§ DESCRIPTION OF THE TASK
Copy word for word the part of the workforce scheduling page below that opens with the words containing "# maximum number" and closes with "create work offers)".

**** PASSAGE SHOWN

Workforce Scheduling Problem

Introduction

This example deals with scheduling the workforce for a production plant.

In a production plant everyday a certain number of personnel is needed. Given personnel can be be hired for a minimum up to a maximum number of days in a row, requiring a minimum number of leave days before they can be employed again. The task is to find the work schedule minimizing total wages to be paid.

Model

# Personnel assignment problem
# inspired by CADI Abdelahd
# 
# Given:
#   a workload per day
#   available workers with 
#   - minimum working days in a row
#   - maximum working days in a row
#   - minimum leave days in a row
#   - daily wage
#
# determine cheapest shift schedule.
#
# Author: Xypron, 2009
#
# This example is distributed in the hope that it will be useful,
# but WITHOUT ANY WARRANTY. Feel free to copy or modify.

# workload (day, workload)
set L, dimen 2;

# workers (name, min workdays, max workdays, minimum leave, wage)
set W, dimen 5;

# names of workers
set V := setof{(v, b, c, d, e) in W} v;

# periods
set B := ( (min{(b,c) in L} b) .. (max{(b,c) in L} b) );

# minimum number of workdays in row
param ri{v in V} := min{(v, b, c, d, e) in W} b;

# maximum number of workdays in row
param ra{v in V} := min{(v, b, c, d, e) in W} c;

# minimum leave days in row
param ml{v in V} := min{(v, b, c, d, e) in W} d;

# wage
param wa{v in V} := min{(v, b, c, d, e) in W} e;

# work offer [worker, start, duration]
# (for large problems consider column generation to create work offers)

********
**** INFORMATION SHOWN

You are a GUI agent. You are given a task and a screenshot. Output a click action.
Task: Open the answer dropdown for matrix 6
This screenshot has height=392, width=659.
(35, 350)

********

§ COMPLETED TASK
# maximum number of workdays in row
param ra{v in V} := min{(v, b, c, d, e) in W} c;

# minimum leave days in row
param ml{v in V} := min{(v, b, c, d, e) in W} d;

# wage
param wa{v in V} := min{(v, b, c, d, e) in W} e;

# work offer [worker, start, duration]
# (for large problems consider column generation to create work offers)